Construction is unusual. It is all tubes. No centering rings or motor hooks or balsa. The component list (see photo) is short, cheap and all available from the BRS website:
3) tie Kevlar and shock cord together, tie a knot in the bottom of the Kevlar, and stuff this knot into the tiny triangular space in the top end of the motor tubes, with bit of glue and paper wad on top to retain it
4) make a pen mark 1 1/2" from the top of the motor assembly, apply glue to the inside of the 9" motor tube end, and insert the motor end up to the mark -- nake sure to first pass the recovery elastic all the way through the body tube
5) complete the recovery system by tying the elastic to the nose cone, and the chute to the elastic 3" below the cone
6) attach lug to 9" body tube flush with botton and exactly lined up with the center of one of the tube fin triangle sides
7) be sure to plug the triangular spaces between the motor tubes and the body tube with a mix of shredded tissue and glue, or the ejection changes won't eject the chute
8) I finished the rocket with Testor's gray and red for the nose cone
Final Specs: 18" x 1.36" - 2.5 oz
Flight:
Motor retention can be with friction fit, or with the optional delux method: glue the 4-40 threaded rod halfway into the bottom of the motor assembly, in the tiny triangular space between the motors. Use epoxy for this. All three motors are retained by screwing the nut onto the washer over the motor casing edges. For this methos, you need to glue into each motor tube a motor stop, which you can buy from BRS or make from 1/8" slices from a spent 18mm casing. Dab with glue and push one into each motor tube with a spent 18mm casing until 1/4" protrudes, then immediately pull out the casing.

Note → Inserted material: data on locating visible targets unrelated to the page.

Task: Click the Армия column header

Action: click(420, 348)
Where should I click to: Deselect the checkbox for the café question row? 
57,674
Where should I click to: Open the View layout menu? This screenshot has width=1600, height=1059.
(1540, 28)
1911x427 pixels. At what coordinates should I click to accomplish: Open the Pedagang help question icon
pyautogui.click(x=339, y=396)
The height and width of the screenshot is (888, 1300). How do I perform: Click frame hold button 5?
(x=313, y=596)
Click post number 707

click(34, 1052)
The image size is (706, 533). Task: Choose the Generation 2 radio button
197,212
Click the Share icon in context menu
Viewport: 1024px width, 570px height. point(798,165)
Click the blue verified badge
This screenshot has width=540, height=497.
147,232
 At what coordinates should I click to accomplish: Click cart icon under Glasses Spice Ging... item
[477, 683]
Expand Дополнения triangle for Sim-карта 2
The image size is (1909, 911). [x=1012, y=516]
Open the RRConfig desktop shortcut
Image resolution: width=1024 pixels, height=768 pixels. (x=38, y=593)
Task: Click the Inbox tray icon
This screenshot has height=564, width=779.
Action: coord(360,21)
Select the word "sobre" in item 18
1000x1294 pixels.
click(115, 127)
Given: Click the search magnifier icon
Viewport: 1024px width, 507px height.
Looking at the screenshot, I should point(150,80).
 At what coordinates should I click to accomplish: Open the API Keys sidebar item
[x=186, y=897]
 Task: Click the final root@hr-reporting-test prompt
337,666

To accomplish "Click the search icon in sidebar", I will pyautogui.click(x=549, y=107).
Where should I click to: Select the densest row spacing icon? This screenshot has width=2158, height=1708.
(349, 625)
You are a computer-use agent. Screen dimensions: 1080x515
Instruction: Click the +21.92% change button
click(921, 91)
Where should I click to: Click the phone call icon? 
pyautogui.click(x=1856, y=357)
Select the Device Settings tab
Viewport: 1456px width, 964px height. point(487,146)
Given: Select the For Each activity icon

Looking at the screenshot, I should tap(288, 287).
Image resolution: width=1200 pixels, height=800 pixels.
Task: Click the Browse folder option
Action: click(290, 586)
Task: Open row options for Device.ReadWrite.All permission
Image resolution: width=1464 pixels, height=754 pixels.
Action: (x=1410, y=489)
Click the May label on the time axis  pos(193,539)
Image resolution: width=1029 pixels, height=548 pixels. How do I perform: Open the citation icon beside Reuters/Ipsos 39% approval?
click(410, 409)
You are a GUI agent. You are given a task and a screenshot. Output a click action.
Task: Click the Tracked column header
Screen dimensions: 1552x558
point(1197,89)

Spirogyro was designed for a cluster of 3 B4-4 motors. It needs no nose weight for this load. It will fly more than 600' high on this power, with a tight corkscrew smoke trail. I have also flown Spirogyro on 3 x C6-7's, but this needs an ounce of ballast in the Big Bertha cone for balance. On this "E18" power, the rocket goes out of sight, to about 1300' or more according to the sim program. I have flown the rocket on 2 C6 motors to simulate a misfire, and the result was not pretty -- all over the sky.
So use a reliable ignition method, whip clips or (my favorite) using 3 adjacent pads on the club lanuch rack (see photo). On the 7th test flight, on 3xC6-power, I forgot to screw on the retainer nut, and Spirogyro spit all 3 casings and lawn darted from a quarter mile up. Only damage was 1/2" of crushed upper body tube, which I cut away and has the rocket flying again in a few minutes. So its pretty strong.
Summary:
PRO: Easy and cheap to build even for a beginner. Strong. Good first cluster rocket. Unusual looks, and performance with spiral smoke trail. No fins to break off.
CON: Needs a whole pack of motors for each flight. Needs 12 volt ignition system. Not stable if a motor misfires.